By Nancy Carver Singleton
It was a slow Sunday in December some years ago when big, wet snowflakes started falling at Windy Knoll Tree Farm northeast of Derby.
“We got so busy in a short time because of the heavy snowfall,” recalled Susan Grelinger, who owns the cut-your-own tree farm with her husband, Bob. “Everybody wanted a memory.”
Snow or not, Windy Knoll has been making memories since the Grelingers started the business in 1986. The Christmas season isn’t the only memory making time , although that’s the busiest month, of course. Bob Grelinger tells of a family buying a tree in July to celebrate their son being home on military leave and another family getting one in February to decorate their new home.

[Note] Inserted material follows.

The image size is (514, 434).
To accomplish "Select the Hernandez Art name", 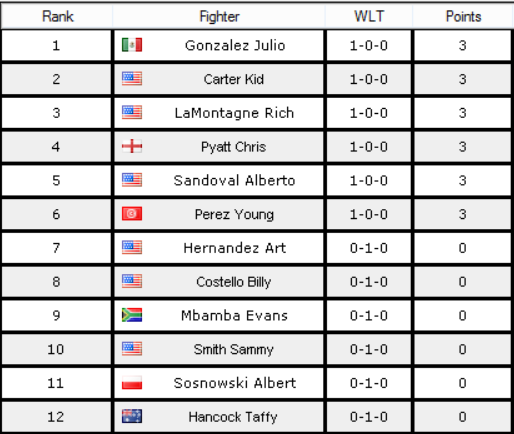I will 235,248.
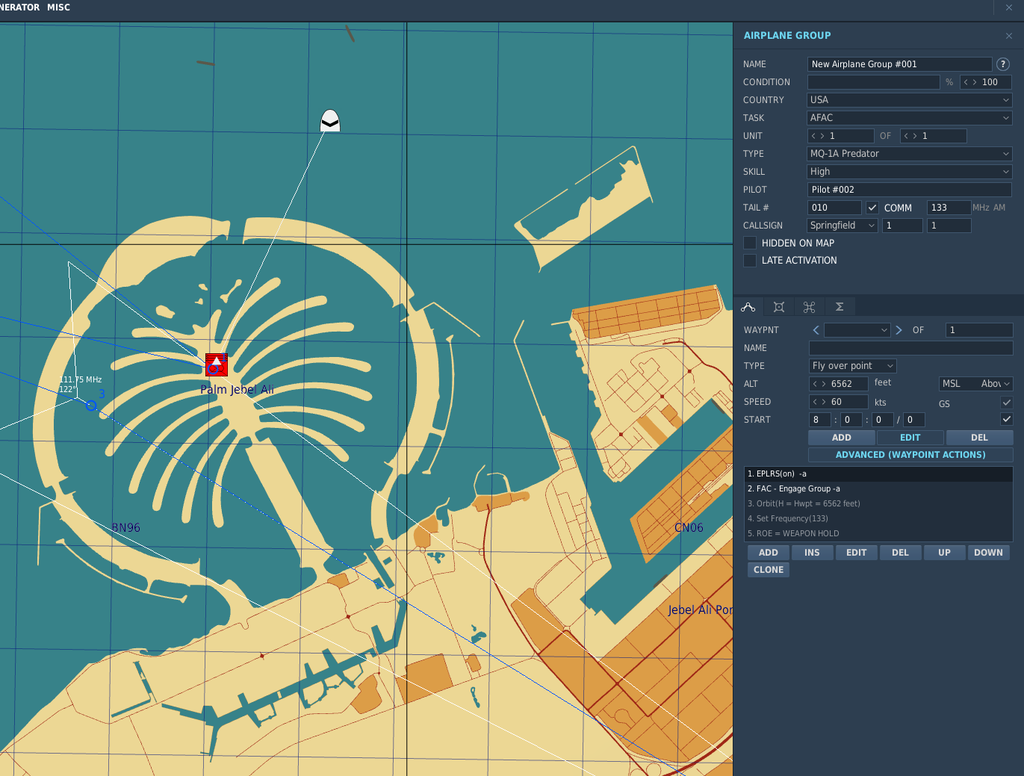The image size is (1024, 776).
Task: Toggle the COMM checkbox
Action: pyautogui.click(x=872, y=208)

Early in their own marriage, it was Susan Grelinger who decided she wanted a fresh Christmas tree. They cut one from a farm near Wichita and returned for several years. Then in 1979, they moved from Wichita to 10 acres on East 47th Street with their children, Ryan, 7, and Trista, 5. Bob worked as a scheduler at Beech Aircraft, and Susan taught school. They planted their first trees the next year and sold their first 10 in 1986. “We started a Christmas tree farm to put the kids through school and also give them a work ethic,” Bob Grelinger said.
It didn’t hurt his, either. He frequently put in eight hours outside after returning from his day job. “There’s plenty of watering, mowing, controlling disease, shaping and then the rest is preparing for Christmas tree sales,” said Bob, who grew up on a farm.
Today, the farm’s 4,000 to 5,000 trees include Austrian, Scotch, Virginia and white pines. Most are cut six to seven feet tall, allowing them to fit under an 8-foot ceiling. They are priced at $10 a foot, with a minimum of $50. The farm also sells “table-top” trees, 15 to 18 inches tall and starting at $15, along with some precut trees that do not grow well in Kansas. The Grelingers make and sell a variety of products in the farm’s gift shop, including wreaths that incorporate branches from their trees, grave blankets, crosses and mailbox “huggies.”
“You name it, and we will try to make it,” Bob Grelinger said.
He retired in 2000 and Susan Grelinger in 2001. Bob Grelinger spends more than 35 to 40 hours a week on the trees in the summer, a little less in the winter. During slow times in the Christmas season, he trims stumps to ready the ground for planting. The Grelingers plant about 1,000 seedlings annually. “Sad to say, they don’t all survive,” Bob Grelinger said. “That’s why you plant more than you sell.”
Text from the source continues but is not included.